Dataset excerpts:
[Start of section]

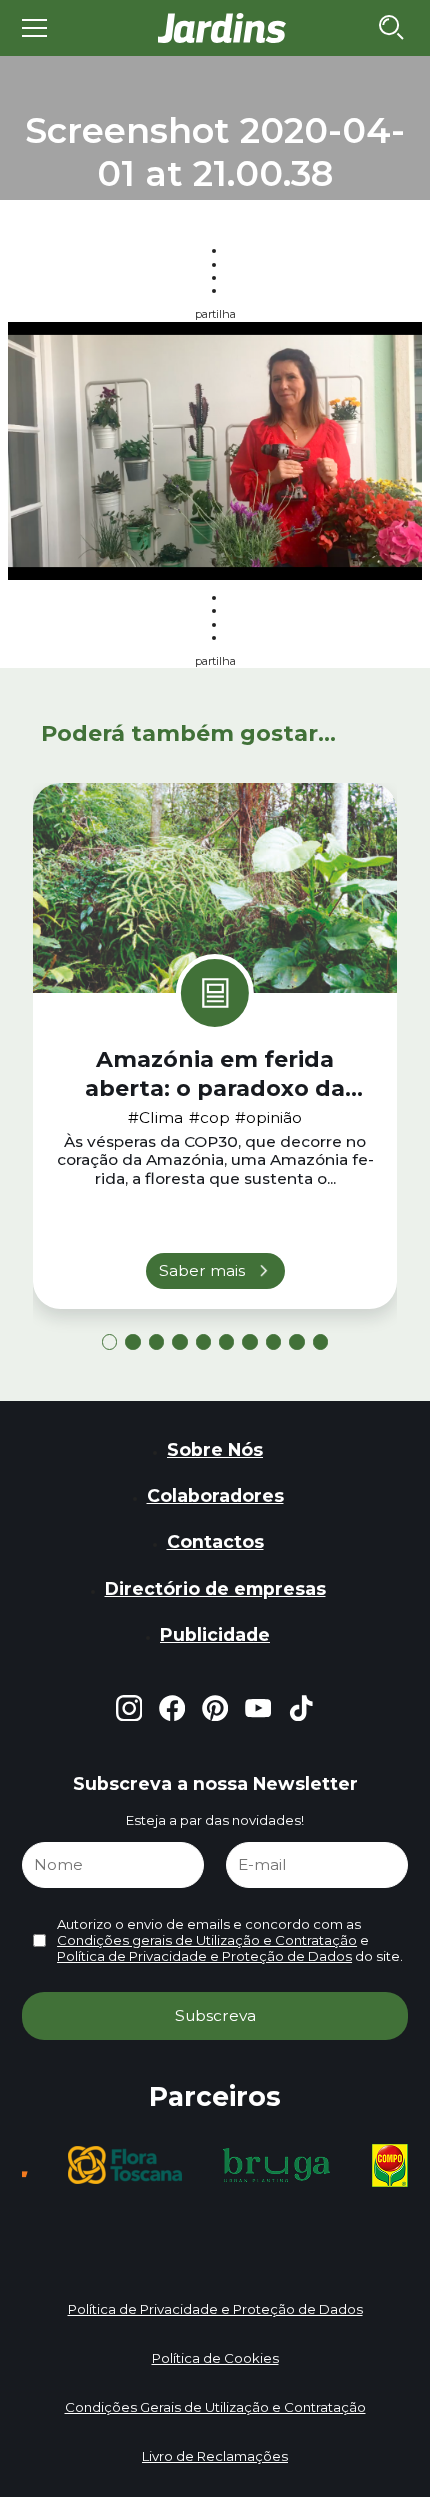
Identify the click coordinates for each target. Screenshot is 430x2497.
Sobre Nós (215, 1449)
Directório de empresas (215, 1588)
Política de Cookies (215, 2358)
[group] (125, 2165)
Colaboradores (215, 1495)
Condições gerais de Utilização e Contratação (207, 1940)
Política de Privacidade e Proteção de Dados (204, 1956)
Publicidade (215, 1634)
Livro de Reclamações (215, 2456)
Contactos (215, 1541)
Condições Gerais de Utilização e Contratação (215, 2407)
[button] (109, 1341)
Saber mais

[End of section]

When you transcribe the entries, reproduce each line exactly and skip any picture.

[RESPONSE]
Identify the click coordinates for each target. Screenshot is 430x2497.
Sobre Nós (215, 1449)
Directório de empresas (215, 1588)
Política de Cookies (215, 2358)
[group] (125, 2165)
Colaboradores (215, 1495)
Condições gerais de Utilização e Contratação (207, 1940)
Política de Privacidade e Proteção de Dados (204, 1956)
Publicidade (215, 1634)
Livro de Reclamações (215, 2456)
Contactos (215, 1541)
Condições Gerais de Utilização e Contratação (215, 2407)
[button] (109, 1341)
Saber mais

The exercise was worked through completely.